Questo aumento, a riconoscimento del lavoro svolto, ha però visto molti no tra i grandi investitori internazionali forse refrattari al fascino personale che Orcel esercita. E, a scorrere i nomi di chi ha cercato di opporsi all'aumento delle retribuzione, non ci sono piccoli azionisti, di quelli che nelle assemblee hanno il loro momento di gloria quando contestano tutto, ma pesi massimi della finanza: Aviva, Axa, Bnp Paribas, Bridgewater, Candriam, Credit Suisse, Legal and General, Marshall Wace, Mercer, Neuberger Berman, Nordea, Putnam, Russell, Schroder, Scottish Widows, Ubs, Universal Investment e Zurich.
Ma il CdA non s'è fatto nemmeno sfiorare dal dubbio che una simile scelta potesse essere impopolare, andando avanti per la sua strada.
Guardando ai numeri dell'assemblea, si vede che il punto all'odg relativo alla remunerazione ha raccolto i voti dell'87,9 % del capitale. E sin qui, ci può anche stare.

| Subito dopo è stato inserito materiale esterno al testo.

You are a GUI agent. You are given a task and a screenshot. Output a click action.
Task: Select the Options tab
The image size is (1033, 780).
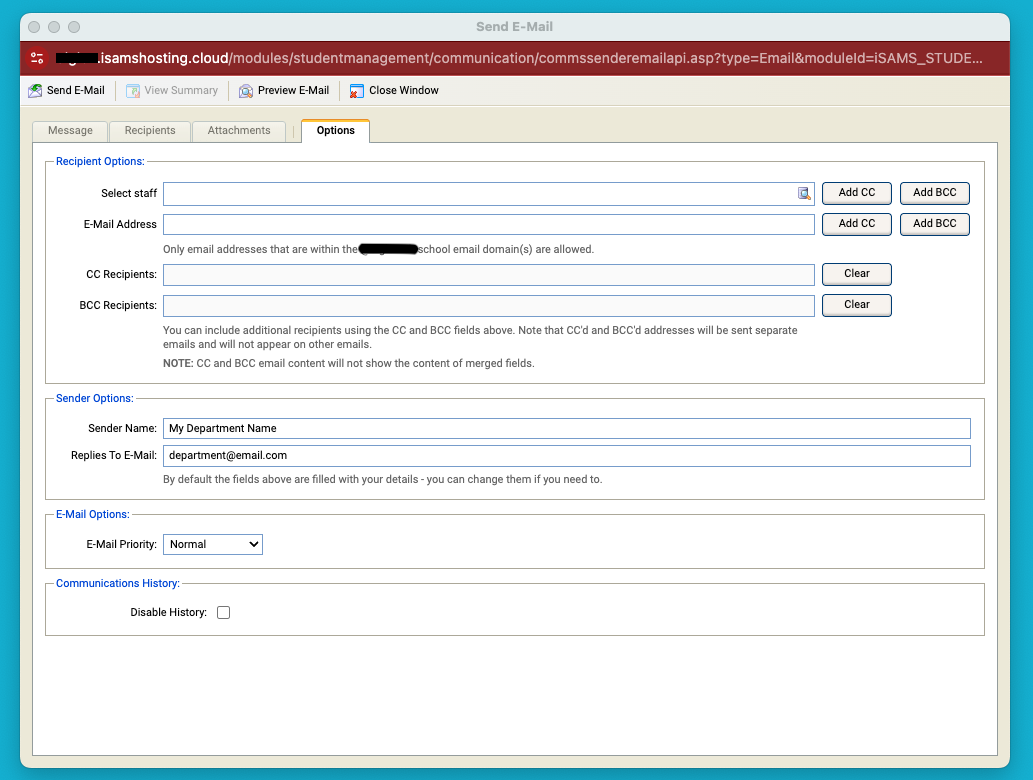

Ma se si vede che i contrari rappresentavano l'11,5 % del capitale ecco che il fronte dei dissenzienti si palesa come una forza rappresentativa in seno al capitale, supportati peraltro, in termini di linea assunta in assemblea, dai pareri di Glass Lewis e Iss che, proxy advisor molto accreditati, avevano da tempo puntato il dito contro il lievitare dello stipendio dell'Ad.
Andando a spulciare il verbale dell'assemblea emerge un altro capitolo interessante: tra gli astenuti, lo 0,45 % del capitale presente faceva capo a fondi emanazione delle Assicurazioni Generali.